EXERCISE INSTRUCTIONS – Begin at the line containing "You are a computer-use" in the data below and go on through the line containing "Instruction: Click the", repeating each line exactly; include both ends and no other line.
*** PROVIDED RECORDS Section Begins ***
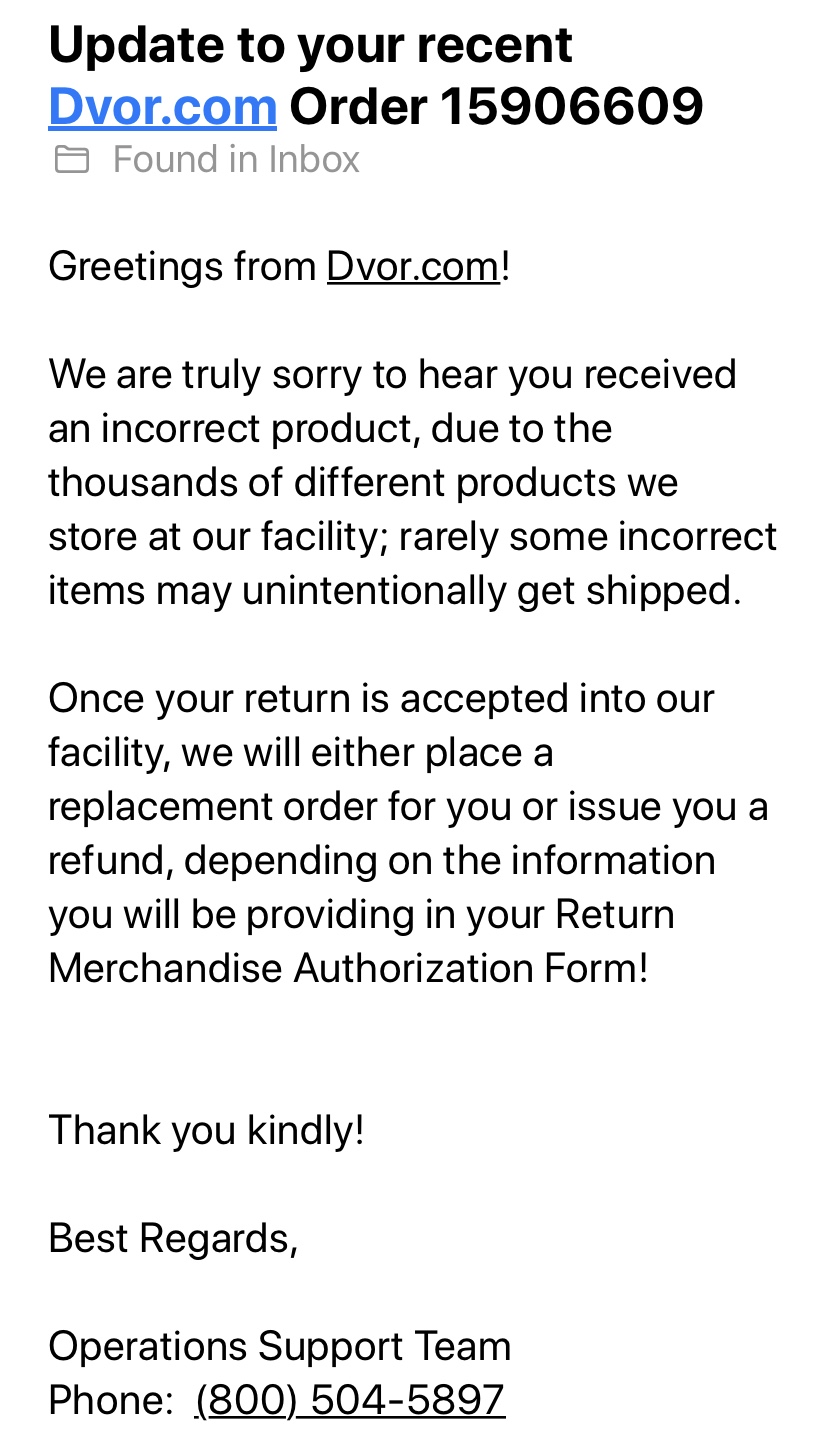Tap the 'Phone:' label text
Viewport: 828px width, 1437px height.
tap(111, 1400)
*** PROVIDED RECORDS Section Ends ***
*** PROVIDED RECORDS Section Begins ***
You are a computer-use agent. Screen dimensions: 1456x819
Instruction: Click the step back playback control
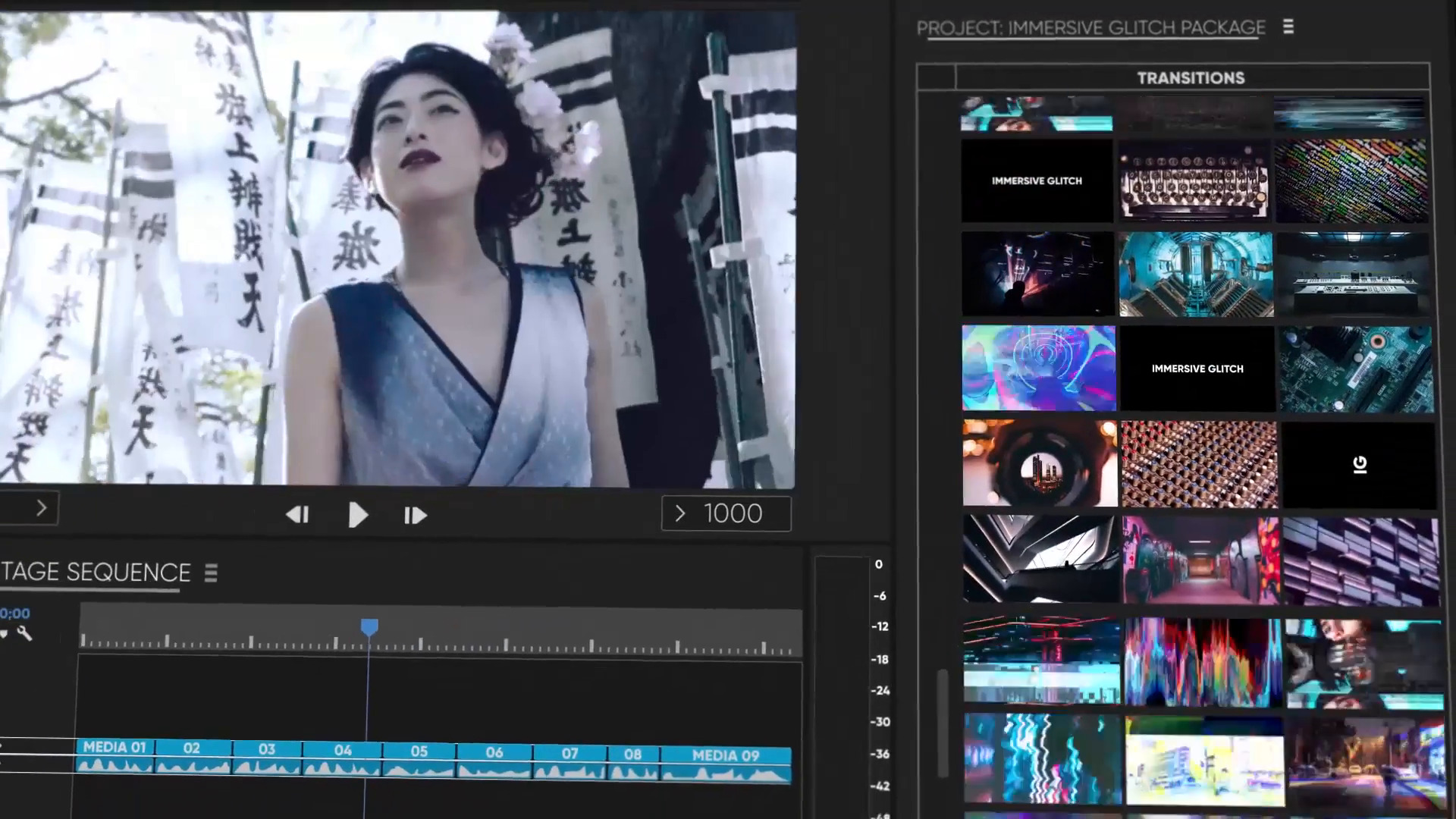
*** PROVIDED RECORDS Section Ends ***
YOUR SOLUTION –
You are a computer-use agent. Screen dimensions: 1456x819
Instruction: Click the step back playback control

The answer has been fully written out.